Neue Kooperation mit Altenpflegeheim
27.05.2008 | 20:15 Uhr 2008-05-27T20:15:02+0200Balve. Während andere Schulen von der Bezirksregierung massiv angehalten werden, im Bereich der Job-Orientierung der Schüler enger mit der Wirtschaft vor Ort zusammen zu arbeiten, ist das an der Balver Hauptschule überhaupt nicht nötig. ...
... Gestern wurde bereits der dritte Kooperationsvertrag unterzeichnet - zwischen der Schule und dem St.-Johannes-Altenpflegeheim.

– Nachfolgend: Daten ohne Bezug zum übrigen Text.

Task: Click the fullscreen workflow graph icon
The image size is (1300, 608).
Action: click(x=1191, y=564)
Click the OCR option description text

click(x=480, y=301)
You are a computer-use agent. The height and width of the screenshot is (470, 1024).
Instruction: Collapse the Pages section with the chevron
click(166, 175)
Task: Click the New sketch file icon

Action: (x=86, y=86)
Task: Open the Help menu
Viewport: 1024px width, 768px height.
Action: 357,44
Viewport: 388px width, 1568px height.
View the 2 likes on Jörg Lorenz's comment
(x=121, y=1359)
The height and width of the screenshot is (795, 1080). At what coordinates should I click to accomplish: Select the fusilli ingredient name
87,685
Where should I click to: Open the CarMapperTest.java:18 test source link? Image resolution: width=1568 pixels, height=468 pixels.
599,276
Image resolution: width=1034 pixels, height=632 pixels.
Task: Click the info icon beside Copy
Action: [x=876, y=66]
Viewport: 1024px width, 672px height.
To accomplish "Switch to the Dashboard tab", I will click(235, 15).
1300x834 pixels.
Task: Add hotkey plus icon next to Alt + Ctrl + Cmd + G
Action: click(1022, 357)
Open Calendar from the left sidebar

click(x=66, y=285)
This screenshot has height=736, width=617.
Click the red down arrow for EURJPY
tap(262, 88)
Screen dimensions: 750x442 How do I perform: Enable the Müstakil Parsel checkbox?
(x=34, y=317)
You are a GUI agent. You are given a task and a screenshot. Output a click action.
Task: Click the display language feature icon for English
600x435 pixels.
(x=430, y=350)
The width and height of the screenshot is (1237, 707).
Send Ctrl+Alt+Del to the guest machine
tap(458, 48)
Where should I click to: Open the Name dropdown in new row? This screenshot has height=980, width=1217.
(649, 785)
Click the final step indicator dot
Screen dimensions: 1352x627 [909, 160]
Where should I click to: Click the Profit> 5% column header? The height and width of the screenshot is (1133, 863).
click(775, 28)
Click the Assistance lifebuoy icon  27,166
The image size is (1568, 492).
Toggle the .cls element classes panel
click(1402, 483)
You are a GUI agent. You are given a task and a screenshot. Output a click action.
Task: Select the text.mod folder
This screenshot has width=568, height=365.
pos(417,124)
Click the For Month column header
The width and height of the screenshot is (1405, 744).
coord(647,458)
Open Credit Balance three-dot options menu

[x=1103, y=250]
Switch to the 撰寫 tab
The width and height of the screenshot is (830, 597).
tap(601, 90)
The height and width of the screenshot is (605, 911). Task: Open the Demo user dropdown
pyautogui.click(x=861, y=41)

Nach zwei Verträgen mit Firmen aus dem produzierenden Gewerbe nun also die soziale Dienstleistungsschiene. Was damit bezweckt werden soll, liegt auf der Hand: Die Schüler sollen während der Schnuppertage, die in der Jahrgangsstufe 7 stattfinden und den zwei- beziehungsweise dreiwöchigen Berufspraktika einen Einblick in die pflegenden Berufe bekommen.
Dabei soll auch vermittelt werden, dass nicht nur die Schüler, die einen 10-b-Abschluss erreichen, der dem Realschulabschluss gleichgestellt ist, sondern alle, die einen Abschluss erreichen, in der Pflege im Altenheim ausgebildet werden können. Das sind etwa zwei Drittel der Hauptschulabgänger in Balve. "Zwar ist für den Altenpfleger 10b Voraussetzung, aber die Ausbildung zum Pflegehelfer kann auch mit dem 10-a-Abschluss angetreten werden", sagte Heimleiter Franz-Josef Rademacher gestern vor der Vertragsunterzeichnung.
Er freut sich auf die Kooperation, die eigentlich schon länger läuft, nun aber schriftlich fixiert ist: "Es ist unwahrscheinlich spannend, wie kommende Generationen mit dem demografischen Wandel und der bevorstehenden Überalterung umgehen werden."
"Nach der Gründung des Berufsorientierungsbüros ist dies ein weiteres Mosaiksteinchen, um die Berufsorientierung auf eine breite Plattform zu stellen", sagte Franz Kemper, Ansprechpartner für Schule und Wirtschaft an der Hauptschule.
Das hört sich in Schülerohren wahrscheinlich alles sehr abstrakt an. Was also erwartet die Hauptschüler im St.-Johannes-Altenpflegeheim? Pflegedienstleiterin Marlies Gaberle klärt auf: "Beim Praktikum werden sie während der ersten Woche viel zuschauen, dürfen aber auch beim Reichen von Essen im Gemeinschaftsraum helfen. In der zweiten Woche dürfen die Jugendlichen dann auch mit auf die Zimmer." Sofern sie das denn wollen und die Bewohner damit einverstanden sind. "Pflege funktioniert nur mit einem Vertrauensverhältnis", sagt Marlies Gaberle. "Schließlich bewegen wir uns in der Privat- und Intimsphäre der Bewohner."
Wichtig ist den Verantwortlichen des Altenpflegeheims daher nicht die Masse der Schüler, die hier schnuppern und Praktika machen wollen, sondern wirkliches Interesse an dem Beruf.